Freude bei der FDP, Schock bei der SPD
Riesige Freude herrschte auch auf der Wahlparty der FDP: Parteichefin Yvonne Gebauer musste sich erst noch ein paar Tränen aus dem Gesicht wischen, bevor sie die Fragen der Journalisten beantworten konnte. „Das ist ein großartiges Ergebnis, mit einem tollen Mann an der Spitze, einem sensationellen Team dahinter und großartigen, engagierten Mitgliedern.“ Mancher verband das Händeschütteln mit der Frage, ob er der zukünftigen Bildungsministerin gratuliere. Gebauer ist Schulpolitikerin, sie gilt als ministrabel. Ex-FDP-Vorsitzender Reinhard Houben versuchte, die Euphorie ein wenig zu dämpfen: „Ruhig bleiben, ganz ruhig bleiben. Das ist heute ein guter Erfolg, aber unserer größeres Ziel ist es, wieder in den Bundestag zu kommen.“
Ganz anders war die Stimmung im Sitzungssaal der SPD. Der Flurfunk hatte die Genossen bereits vor der ersten Prognose der Wahlforscher vorgewarnt. Als die Zahlen dann offiziell wurden, war ihnen den Wahlkämpfern der SPD der Schock trotzdem anzusehen. Nebenan bei den Grünen sah es ähnlich aus. SPD-Chef Jochen Ott versuchte seinen Parteifreunden Mut zu machen. „Jetzt heiß es: Ärmel hochkrempeln für die Bundestagswahl und deutlich machen, wofür die SPD steht.“
Bei der Analyse der Gründe für die hohen Verluste blieb er am Abend noch vorsichtig. Der CDU sei offensichtlich „eine wahnsinnige Emotionalisierung“ gelungen. Seine Partei sei „an der ein oder anderen Stelle nicht deutlich, nicht aggressiv genug“ gewesen. Alle SPD-Kandidaten zeigten sich überrascht. „Wir haben gute Arbeit gemacht“, so Lisa Steinmann. Viele Wahlkämpfer nennen die Rolle des Innenministers als Problem. Auch sei man für die Fehler und Schlingerkurse der grünen Bildungsministerin mitbestraft worden.

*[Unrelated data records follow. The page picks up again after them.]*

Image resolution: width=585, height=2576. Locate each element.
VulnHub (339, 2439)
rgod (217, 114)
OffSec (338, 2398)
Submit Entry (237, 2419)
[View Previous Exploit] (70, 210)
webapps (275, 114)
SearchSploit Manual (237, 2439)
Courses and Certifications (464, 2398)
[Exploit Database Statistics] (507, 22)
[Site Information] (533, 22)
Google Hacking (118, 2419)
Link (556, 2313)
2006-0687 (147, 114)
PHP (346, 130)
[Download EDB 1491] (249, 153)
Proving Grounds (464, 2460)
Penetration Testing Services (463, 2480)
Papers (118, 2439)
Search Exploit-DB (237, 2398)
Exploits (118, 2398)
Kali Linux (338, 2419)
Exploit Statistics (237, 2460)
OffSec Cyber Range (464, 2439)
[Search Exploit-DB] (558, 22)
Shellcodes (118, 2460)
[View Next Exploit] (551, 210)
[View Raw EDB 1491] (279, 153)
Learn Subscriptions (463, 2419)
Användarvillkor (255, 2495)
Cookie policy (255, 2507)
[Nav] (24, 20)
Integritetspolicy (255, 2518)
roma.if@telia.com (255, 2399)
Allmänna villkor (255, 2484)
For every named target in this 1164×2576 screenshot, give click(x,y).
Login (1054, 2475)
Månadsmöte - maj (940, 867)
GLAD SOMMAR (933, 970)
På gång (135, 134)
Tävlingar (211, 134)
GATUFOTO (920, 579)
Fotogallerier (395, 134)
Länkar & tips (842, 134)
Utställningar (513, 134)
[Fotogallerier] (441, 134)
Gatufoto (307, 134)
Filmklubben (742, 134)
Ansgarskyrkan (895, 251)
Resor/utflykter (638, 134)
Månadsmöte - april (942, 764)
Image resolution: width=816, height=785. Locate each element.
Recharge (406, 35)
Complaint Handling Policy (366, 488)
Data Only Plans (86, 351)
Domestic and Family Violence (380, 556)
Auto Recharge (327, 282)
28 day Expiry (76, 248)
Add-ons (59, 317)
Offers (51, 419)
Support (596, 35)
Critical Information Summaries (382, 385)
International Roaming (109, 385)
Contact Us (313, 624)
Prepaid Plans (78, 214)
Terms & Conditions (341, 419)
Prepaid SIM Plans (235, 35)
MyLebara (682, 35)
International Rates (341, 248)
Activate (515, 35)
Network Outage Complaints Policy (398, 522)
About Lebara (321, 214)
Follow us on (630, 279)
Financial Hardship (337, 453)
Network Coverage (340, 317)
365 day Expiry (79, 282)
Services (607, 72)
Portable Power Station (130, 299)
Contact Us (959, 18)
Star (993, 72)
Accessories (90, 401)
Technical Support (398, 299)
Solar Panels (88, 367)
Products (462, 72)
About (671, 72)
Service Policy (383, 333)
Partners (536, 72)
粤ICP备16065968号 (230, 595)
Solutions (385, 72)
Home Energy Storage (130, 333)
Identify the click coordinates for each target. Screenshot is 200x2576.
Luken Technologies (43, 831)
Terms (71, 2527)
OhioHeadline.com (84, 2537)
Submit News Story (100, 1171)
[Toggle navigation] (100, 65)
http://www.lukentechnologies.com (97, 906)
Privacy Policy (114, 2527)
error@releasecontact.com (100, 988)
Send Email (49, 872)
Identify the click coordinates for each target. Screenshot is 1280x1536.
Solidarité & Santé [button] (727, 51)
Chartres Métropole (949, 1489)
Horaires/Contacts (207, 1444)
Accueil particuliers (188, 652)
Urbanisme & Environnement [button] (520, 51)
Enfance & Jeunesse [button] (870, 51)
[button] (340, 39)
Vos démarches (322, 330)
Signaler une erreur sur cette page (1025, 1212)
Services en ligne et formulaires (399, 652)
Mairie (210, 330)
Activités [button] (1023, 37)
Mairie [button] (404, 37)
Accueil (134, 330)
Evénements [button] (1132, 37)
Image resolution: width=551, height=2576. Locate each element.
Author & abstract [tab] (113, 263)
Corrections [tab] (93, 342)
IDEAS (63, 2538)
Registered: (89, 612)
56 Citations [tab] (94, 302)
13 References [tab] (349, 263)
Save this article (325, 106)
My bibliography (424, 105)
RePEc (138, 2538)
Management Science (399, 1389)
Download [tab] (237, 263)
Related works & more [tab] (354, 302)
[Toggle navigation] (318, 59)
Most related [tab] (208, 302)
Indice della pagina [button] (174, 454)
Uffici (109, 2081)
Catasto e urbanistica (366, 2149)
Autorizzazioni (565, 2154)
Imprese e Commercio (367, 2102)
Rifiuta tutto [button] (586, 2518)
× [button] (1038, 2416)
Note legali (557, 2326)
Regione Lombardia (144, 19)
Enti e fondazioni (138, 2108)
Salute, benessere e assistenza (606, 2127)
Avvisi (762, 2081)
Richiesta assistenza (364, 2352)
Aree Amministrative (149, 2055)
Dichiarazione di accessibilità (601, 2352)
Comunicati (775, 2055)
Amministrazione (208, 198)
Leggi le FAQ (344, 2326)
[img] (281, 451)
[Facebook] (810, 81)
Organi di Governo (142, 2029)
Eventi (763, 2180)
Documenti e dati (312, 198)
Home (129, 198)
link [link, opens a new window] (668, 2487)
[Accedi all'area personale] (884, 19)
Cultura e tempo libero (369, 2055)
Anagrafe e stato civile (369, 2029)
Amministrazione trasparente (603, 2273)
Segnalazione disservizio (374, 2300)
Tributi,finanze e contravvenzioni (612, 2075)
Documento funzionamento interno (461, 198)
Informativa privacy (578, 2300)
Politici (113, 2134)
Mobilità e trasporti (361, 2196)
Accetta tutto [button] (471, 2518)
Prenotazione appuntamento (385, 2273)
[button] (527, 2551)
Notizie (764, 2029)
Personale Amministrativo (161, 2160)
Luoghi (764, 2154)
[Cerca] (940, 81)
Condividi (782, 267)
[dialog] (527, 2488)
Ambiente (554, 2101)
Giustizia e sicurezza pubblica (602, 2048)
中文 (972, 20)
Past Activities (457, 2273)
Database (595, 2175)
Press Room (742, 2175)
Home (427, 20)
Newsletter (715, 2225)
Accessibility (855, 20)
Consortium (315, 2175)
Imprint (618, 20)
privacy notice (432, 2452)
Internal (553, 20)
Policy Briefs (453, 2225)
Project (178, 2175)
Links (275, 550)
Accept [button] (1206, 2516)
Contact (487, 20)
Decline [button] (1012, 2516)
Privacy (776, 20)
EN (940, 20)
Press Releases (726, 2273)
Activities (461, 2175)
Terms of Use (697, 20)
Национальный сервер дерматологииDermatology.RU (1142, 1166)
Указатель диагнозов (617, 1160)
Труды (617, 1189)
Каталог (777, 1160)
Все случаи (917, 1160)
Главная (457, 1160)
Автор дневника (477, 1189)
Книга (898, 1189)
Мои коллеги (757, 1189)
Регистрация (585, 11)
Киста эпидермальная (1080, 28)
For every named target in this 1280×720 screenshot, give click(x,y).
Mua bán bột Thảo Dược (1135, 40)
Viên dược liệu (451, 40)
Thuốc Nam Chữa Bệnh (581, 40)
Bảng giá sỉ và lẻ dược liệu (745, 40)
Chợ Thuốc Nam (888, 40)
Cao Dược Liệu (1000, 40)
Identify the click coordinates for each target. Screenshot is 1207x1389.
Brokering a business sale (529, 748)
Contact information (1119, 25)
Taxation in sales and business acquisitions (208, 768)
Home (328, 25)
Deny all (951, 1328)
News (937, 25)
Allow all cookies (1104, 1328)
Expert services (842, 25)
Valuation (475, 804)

„Die Themen, an denen wir gearbeitet haben, sind in der Schlussphase des Wahlkampfs in den Hintergrund geraten“, so Ex-Landtagsabgeordnete Ingrid Hack, die am Sonntag wie manche Kollegen erst einmal arbeitslos wurde. Die Spitzen von SPD, Grünen und Linken waren sich einig: „Es gibt einen deutlichen Rechtsruck“, so SPD-Fraktionschef Martin Börschel. Grünen-Chefin Katja Trompeter sprach von einer „Mehrheit für die konservative Front“. Der Fraktionschef der Linken im Kölner Rat, Jörg Detjen, sah gar „einen konservativen und neoliberalen Rollback.“
Linke enttäuscht
Trompeter versuchte ihre grünen Parteifreunde ein wenig aufzumuntern: „Die schlechte Nachricht ist, dass Rot-Grün heute abgewählt wurde. Aber wir sind auch erleichtert, weil wir im nächsten Landtag vertreten sein werden.“ Das Ergebnis zeige, dass die Grünen offensichtlich nicht genug Wähler überzeugen konnten. „Wir brauchen jetzt eine ehrliche Debatte über das Ergebnis, und wir müssen Konsequenzen daraus ziehen“, so Trompeter. Es komme jetzt darauf an, in der Opposition eine gute Arbeit zu machen.
Den Linken half das gute Kölner Ergebnis ein wenig bei der Bewältigung der Niederlage auf Landesebene. Es überwiege aber die Enttäuschung, so Detjen. Man sei mit den sozialen Themen nicht gegen Bildung und Sicherheit angekommen. Am Abend hatten die Linken lange gezittert, bis schließlich klar war, dass sie in Düsseldorf wieder nicht dabei sind.
Nicht im Rathaus vertreten war die AfD. Die Rechtspopulisten freuten sich mit ihren Kollegen in Düsseldorf. Zwar hatten sie in Köln ein schlechteres Ergebnis als auf Landesebene eingefahren, übersprangen aber auch hier deutlich die Fünf-Prozent-Hürde.